Prayer in the fearful context of gun violence is mysterious to me. I’m still surprised the first thing through my mind, huddled in a classroom corner was this: Praise God from whom all blessings flow… the doxology. Without knowledge of who fired the shot that echoed through the hall, or if the footfalls beyond the door would bring security or more chaos, I had, amazingly, some peace from this liturgical breath prayer. I gripped my friends’ hands and asked God to intervene - to save the shooter who was a child lost and in danger.
That was five years ago, when a classmate came into my high school with multiple weapons, ultimately killing one student and then himself. Thoughts and prayers from that violent moment, and my community’s long healing process after, are keepsakes I reexamine when I hear news of more shootings, like the five in five days this January, one in which four young women were shot while at prayer vigil. Or the attacks on two Muslim communities in jumah prayer.
How can I carry peace and hope beyond understanding — whatever prompted me to sing and beg protection — into a reality where 58 percent of American adults report they or someone they care for has experienced gun violence? When the United States’ firearm suicide rate is eight times that of other high-income countries and homicides burden communities already facing social and structural disadvantages?
A recent Everytown Research For Gun Safety report, “A Nation of Survivors,” reminds us gun violence robs us of more than physical beings. We’ve already counted that cost and mourned the collective body toll. Less attention is paid to the lasting effects, often cyclical, gun violence incurs, for example the loss of housing and job security. Homicides in Washington, D.C., in a given year are associated with decreased retail and service establishments; in Minneapolis, each homicide led to 80 fewer jobs the following year. Studies cited in the report found the lifetime costs of providing care after a gunshot injury are more than twice the costs of the original acute care. Survivors suffer severe psychological consequences, especially those walking with bullets still in their bodies.
Nearly 1,000 people have been killed by police shootings each year for the past four years, reported the Washington Post.
We mourn the lasting effects of gun violence in holy spaces, homes, neighborhoods, and schools. Gun violence, beyond the pulled trigger, is a culture steeped in fear and not believing all humans bear the image of God. It’s a culture propped up by the war on drugs, poverty, lacking health care, and deprioritized multicultural education. It’s a culture that wreaks havoc from the first shot to the last breath of anyone holding trauma from the event.
Thoughts and prayers do no stop bullets. We know this obvious declaration from the expanding group of young people who demand their hurt be transformed into action.
This is a monumental act of courage, and can be traumatizing in itself. It can also be a form of building holy community while finding strength in each other’s voices.
I wonder: What is prayer’s role among the lasting impacts of gun violence’s physical, emotional, financial, and communal effects? How can the faith community step into these circumstances to offer sermons or resources — not just on gun violence, but its roots: racism, domestic violence, toxic masculinity, mental illness, and a religious faith in fearfully protecting oneself using firearms?
I’d like to believe that faith and prayer we put in action can minister to people feeling the long-term effects of gun violence, and soften the fear narrative that’s influenced causes on the streets and in policy.

- - -

Please write out the essay on prayer and gun violence word for word from "Prayer in the" to "and in danger.".

Given material:
- - -

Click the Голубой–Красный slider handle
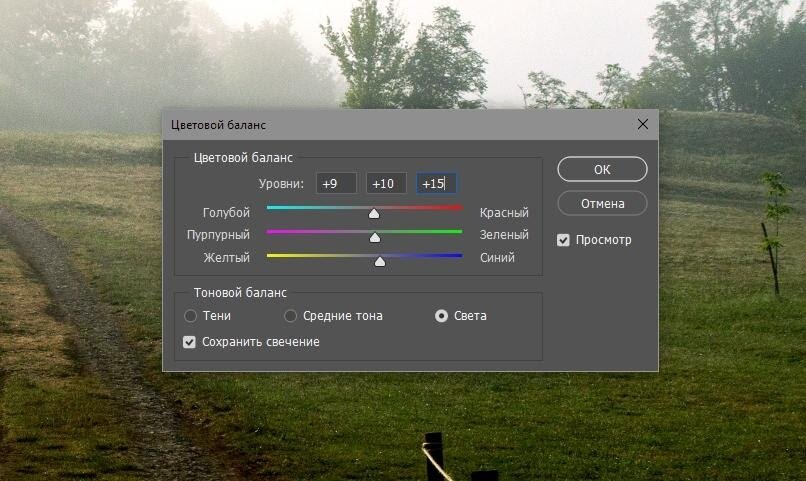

- - -

Answer:
Prayer in the fearful context of gun violence is mysterious to me. I’m still surprised the first thing through my mind, huddled in a classroom corner was this: Praise God from whom all blessings flow… the doxology. Without knowledge of who fired the shot that echoed through the hall, or if the footfalls beyond the door would bring security or more chaos, I had, amazingly, some peace from this liturgical breath prayer. I gripped my friends’ hands and asked God to intervene - to save the shooter who was a child lost and in danger.